SOURCE DATA:
══════════

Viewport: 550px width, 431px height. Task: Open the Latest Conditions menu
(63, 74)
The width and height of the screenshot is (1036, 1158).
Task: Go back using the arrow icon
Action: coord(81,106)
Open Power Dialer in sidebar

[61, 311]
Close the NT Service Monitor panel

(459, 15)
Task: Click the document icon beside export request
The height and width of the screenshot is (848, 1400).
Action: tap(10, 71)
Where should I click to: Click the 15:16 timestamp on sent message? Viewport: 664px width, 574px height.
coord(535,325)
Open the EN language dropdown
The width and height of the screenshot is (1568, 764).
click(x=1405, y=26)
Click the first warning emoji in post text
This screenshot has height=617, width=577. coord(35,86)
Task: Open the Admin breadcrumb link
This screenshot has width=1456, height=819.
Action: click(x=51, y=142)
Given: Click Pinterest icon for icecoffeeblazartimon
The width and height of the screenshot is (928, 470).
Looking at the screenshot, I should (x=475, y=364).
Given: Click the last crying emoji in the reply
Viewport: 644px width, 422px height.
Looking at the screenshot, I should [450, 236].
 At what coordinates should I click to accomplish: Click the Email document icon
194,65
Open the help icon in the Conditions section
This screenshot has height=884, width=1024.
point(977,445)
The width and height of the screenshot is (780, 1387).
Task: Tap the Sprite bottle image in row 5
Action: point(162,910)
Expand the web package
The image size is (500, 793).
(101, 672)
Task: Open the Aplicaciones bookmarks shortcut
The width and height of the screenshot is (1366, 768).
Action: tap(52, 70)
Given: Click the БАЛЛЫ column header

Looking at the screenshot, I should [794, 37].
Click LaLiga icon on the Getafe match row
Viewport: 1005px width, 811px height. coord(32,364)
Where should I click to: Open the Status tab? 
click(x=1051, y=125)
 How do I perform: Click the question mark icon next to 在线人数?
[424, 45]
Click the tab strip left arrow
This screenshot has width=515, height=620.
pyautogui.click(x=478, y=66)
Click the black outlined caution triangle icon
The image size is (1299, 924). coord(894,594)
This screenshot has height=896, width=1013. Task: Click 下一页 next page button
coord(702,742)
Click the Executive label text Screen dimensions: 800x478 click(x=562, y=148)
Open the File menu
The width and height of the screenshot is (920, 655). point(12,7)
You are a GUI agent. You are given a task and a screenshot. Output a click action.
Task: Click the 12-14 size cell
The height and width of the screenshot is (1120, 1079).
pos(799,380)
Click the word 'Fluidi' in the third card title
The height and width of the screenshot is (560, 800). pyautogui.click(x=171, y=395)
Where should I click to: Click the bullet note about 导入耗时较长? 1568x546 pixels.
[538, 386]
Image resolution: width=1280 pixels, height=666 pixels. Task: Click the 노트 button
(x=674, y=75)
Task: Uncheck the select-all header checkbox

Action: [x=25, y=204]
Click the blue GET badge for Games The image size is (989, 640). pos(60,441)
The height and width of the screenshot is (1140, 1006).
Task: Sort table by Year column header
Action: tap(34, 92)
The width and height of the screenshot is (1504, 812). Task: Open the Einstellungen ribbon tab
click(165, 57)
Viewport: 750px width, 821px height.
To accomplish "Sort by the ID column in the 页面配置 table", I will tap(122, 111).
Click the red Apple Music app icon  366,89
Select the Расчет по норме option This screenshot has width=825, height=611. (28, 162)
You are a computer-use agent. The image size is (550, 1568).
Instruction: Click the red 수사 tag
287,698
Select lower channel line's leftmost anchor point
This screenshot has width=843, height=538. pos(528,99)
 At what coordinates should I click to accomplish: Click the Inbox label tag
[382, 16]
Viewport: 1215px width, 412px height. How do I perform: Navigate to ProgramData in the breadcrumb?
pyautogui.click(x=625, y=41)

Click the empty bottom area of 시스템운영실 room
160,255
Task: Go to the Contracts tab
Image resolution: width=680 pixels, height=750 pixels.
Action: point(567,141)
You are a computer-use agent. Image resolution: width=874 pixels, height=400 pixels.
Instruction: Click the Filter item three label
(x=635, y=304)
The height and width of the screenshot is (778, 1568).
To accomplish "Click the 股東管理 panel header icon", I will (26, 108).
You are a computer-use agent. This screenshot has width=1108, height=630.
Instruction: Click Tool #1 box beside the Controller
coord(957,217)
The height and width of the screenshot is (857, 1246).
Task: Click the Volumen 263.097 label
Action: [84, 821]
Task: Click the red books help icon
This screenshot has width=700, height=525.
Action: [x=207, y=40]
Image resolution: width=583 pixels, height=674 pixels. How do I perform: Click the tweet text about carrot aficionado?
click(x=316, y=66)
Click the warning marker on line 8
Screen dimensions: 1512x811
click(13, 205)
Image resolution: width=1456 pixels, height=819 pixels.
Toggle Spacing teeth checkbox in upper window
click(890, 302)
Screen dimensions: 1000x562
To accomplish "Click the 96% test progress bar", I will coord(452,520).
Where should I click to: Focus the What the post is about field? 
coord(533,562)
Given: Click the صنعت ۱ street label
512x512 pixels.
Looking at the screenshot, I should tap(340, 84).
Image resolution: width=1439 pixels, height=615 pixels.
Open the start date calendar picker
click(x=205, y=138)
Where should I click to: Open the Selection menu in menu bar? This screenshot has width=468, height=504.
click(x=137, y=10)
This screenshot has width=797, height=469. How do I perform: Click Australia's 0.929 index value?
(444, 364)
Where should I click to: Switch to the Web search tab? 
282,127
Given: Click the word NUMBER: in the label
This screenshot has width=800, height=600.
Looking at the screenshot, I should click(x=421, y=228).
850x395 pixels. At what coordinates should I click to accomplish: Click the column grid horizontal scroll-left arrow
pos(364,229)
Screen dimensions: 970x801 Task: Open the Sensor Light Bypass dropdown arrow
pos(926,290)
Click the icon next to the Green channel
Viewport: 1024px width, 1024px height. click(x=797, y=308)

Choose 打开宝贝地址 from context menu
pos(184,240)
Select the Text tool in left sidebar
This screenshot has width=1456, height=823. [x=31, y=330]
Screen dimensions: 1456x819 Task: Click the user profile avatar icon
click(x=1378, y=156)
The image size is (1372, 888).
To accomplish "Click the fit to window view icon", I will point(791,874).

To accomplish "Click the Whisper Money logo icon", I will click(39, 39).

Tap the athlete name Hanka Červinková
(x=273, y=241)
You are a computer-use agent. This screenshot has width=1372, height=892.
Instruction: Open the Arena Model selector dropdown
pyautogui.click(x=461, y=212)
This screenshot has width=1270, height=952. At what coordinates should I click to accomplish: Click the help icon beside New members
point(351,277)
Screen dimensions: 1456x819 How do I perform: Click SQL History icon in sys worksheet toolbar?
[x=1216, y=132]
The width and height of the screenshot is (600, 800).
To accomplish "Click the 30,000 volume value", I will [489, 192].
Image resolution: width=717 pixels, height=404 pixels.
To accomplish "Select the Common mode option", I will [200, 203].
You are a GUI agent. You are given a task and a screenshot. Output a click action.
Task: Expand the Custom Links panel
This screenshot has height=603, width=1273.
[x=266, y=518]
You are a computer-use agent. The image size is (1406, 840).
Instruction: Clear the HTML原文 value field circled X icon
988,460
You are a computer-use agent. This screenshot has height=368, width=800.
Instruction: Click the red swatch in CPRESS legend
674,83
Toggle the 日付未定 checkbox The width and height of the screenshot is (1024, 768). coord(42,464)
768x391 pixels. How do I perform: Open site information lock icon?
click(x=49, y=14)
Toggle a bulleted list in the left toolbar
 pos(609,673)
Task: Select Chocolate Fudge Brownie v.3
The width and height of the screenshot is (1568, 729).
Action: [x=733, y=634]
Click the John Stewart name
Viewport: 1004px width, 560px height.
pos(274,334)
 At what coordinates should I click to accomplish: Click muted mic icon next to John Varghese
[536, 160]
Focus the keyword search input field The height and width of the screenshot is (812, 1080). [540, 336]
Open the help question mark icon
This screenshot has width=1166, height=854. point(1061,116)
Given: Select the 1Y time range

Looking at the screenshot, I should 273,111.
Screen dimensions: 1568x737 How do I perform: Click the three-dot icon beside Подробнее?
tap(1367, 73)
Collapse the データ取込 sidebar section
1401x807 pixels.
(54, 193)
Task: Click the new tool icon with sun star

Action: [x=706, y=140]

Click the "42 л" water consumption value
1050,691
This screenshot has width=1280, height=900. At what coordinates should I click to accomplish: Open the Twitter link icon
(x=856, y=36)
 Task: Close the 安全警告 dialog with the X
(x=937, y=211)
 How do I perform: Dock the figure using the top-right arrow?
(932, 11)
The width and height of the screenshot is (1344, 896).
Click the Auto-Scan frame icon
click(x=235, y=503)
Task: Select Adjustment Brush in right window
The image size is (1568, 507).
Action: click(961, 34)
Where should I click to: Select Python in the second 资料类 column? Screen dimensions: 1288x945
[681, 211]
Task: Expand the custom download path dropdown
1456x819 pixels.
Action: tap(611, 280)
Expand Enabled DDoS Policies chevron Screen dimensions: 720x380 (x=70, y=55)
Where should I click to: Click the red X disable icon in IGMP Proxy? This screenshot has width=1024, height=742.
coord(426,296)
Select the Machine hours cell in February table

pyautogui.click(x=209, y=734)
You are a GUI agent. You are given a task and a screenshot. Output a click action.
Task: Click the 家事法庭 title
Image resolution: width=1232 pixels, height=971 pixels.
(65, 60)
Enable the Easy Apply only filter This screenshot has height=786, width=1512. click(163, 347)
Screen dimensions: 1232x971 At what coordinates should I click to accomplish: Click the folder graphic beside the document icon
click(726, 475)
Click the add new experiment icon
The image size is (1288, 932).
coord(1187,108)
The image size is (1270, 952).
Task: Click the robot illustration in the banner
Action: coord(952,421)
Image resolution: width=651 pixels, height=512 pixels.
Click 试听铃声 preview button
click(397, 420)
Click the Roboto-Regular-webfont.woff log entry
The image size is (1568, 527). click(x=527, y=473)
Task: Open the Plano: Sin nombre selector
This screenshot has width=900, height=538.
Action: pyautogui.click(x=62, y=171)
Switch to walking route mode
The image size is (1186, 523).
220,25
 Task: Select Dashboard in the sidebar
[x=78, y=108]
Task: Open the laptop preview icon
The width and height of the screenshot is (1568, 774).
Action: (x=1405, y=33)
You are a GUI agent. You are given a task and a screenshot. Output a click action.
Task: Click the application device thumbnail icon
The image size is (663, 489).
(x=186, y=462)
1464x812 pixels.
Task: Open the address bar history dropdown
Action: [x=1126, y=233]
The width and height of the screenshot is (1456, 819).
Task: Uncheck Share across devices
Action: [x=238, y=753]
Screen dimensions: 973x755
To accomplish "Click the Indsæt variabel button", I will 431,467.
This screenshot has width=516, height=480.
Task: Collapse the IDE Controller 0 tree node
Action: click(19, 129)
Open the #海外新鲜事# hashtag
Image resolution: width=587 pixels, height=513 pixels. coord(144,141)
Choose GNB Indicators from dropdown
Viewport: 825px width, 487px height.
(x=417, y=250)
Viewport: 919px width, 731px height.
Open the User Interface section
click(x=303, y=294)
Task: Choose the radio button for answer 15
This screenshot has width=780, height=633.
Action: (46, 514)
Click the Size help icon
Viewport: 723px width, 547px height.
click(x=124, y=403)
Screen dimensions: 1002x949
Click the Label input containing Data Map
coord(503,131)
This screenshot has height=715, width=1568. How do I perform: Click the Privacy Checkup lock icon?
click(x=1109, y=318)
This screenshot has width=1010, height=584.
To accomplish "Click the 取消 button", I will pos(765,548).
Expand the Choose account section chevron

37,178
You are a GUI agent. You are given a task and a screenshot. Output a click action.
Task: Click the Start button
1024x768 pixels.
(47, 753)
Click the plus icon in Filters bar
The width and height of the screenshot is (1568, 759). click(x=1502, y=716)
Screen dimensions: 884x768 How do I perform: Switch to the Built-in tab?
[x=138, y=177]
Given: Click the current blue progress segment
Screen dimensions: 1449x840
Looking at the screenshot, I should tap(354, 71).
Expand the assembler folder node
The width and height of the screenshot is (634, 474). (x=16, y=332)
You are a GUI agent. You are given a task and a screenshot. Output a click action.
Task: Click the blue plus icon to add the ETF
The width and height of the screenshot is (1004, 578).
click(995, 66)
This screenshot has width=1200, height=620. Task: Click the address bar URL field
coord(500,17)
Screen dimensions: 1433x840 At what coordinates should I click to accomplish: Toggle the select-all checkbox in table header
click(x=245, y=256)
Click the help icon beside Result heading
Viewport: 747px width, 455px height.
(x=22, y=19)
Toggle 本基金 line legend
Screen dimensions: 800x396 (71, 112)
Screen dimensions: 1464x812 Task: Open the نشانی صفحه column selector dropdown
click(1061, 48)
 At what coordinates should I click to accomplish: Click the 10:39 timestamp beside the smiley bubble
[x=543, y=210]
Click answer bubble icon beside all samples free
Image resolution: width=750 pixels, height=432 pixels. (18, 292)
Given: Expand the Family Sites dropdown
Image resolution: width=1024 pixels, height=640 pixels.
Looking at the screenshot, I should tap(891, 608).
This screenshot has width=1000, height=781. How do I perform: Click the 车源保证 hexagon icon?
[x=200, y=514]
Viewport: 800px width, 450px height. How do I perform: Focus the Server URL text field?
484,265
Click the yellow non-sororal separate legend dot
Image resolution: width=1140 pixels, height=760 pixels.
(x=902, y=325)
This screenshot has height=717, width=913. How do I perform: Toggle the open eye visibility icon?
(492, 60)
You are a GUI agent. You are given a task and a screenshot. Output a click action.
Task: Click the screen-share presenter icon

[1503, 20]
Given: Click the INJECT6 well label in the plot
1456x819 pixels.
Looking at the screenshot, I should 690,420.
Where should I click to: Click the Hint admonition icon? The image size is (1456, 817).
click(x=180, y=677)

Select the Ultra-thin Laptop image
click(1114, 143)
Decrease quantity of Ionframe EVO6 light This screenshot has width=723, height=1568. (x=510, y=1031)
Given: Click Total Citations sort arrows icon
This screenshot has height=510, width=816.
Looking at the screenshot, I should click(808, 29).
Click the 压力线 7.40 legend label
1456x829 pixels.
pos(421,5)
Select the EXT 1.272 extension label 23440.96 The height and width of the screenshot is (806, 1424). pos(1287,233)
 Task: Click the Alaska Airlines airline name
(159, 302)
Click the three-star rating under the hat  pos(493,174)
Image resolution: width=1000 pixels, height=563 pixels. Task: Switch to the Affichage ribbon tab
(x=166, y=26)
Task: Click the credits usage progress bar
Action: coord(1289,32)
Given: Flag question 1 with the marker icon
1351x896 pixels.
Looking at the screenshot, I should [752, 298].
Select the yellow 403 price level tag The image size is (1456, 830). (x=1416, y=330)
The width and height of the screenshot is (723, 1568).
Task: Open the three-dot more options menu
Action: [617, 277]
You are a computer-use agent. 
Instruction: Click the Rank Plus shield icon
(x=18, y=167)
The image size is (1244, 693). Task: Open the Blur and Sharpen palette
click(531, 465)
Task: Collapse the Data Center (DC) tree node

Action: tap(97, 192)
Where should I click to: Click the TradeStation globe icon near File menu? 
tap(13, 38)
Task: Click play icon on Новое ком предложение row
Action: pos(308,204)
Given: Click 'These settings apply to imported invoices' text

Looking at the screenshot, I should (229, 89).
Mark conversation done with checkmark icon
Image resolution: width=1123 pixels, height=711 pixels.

══════════

EXERCISE INSTRUCTIONS:
Output the records verbatim from the line containing "This screenshot has width=1200, height=620." through the line containing "Image resolution: width=750", including both of those lines.

OUTPUT OF THE EXERCISE:
This screenshot has width=1200, height=620. Task: Click the address bar URL field
coord(500,17)
Screen dimensions: 1433x840 At what coordinates should I click to accomplish: Toggle the select-all checkbox in table header
click(x=245, y=256)
Click the help icon beside Result heading
Viewport: 747px width, 455px height.
(x=22, y=19)
Toggle 本基金 line legend
Screen dimensions: 800x396 (71, 112)
Screen dimensions: 1464x812 Task: Open the نشانی صفحه column selector dropdown
click(1061, 48)
 At what coordinates should I click to accomplish: Click the 10:39 timestamp beside the smiley bubble
[x=543, y=210]
Click answer bubble icon beside all samples free
Image resolution: width=750 pixels, height=432 pixels. (18, 292)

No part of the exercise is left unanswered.